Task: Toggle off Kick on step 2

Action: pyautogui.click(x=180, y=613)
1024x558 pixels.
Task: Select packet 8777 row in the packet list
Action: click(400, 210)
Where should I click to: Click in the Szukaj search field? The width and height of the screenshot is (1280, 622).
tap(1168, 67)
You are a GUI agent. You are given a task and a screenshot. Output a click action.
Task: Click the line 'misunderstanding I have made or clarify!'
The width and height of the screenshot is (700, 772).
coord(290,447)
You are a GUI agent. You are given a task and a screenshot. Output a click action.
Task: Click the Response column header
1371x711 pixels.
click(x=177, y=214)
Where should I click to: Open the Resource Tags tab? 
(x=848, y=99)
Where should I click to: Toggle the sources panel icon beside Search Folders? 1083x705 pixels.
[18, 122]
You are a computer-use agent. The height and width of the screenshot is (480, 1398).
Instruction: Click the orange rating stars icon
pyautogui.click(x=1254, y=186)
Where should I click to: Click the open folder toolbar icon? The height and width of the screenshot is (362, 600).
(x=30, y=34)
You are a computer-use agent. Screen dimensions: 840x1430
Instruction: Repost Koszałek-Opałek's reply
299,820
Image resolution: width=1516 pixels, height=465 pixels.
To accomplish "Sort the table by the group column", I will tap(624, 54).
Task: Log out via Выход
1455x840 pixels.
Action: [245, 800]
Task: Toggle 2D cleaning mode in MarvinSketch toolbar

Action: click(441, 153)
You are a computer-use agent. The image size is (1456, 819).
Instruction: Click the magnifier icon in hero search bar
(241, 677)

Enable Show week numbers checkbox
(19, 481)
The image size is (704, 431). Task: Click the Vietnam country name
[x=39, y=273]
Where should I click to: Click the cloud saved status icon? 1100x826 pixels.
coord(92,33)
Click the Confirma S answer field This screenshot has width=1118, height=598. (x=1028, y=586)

□ □ □ □

§ Task
Print the lines from the one containing "You are a computer-use agent. The height" through the end of the material, word for word, and nothing else.

§ Task response
You are a computer-use agent. The height and width of the screenshot is (480, 1398).
Instruction: Click the orange rating stars icon
pyautogui.click(x=1254, y=186)
Where should I click to: Click the open folder toolbar icon? The height and width of the screenshot is (362, 600).
(x=30, y=34)
You are a computer-use agent. Screen dimensions: 840x1430
Instruction: Repost Koszałek-Opałek's reply
299,820
Image resolution: width=1516 pixels, height=465 pixels.
To accomplish "Sort the table by the group column", I will tap(624, 54).
Task: Log out via Выход
1455x840 pixels.
Action: [245, 800]
Task: Toggle 2D cleaning mode in MarvinSketch toolbar

Action: click(441, 153)
You are a computer-use agent. The image size is (1456, 819).
Instruction: Click the magnifier icon in hero search bar
(241, 677)

Enable Show week numbers checkbox
(19, 481)
The image size is (704, 431). Task: Click the Vietnam country name
[x=39, y=273]
Where should I click to: Click the cloud saved status icon? 1100x826 pixels.
coord(92,33)
Click the Confirma S answer field This screenshot has width=1118, height=598. (x=1028, y=586)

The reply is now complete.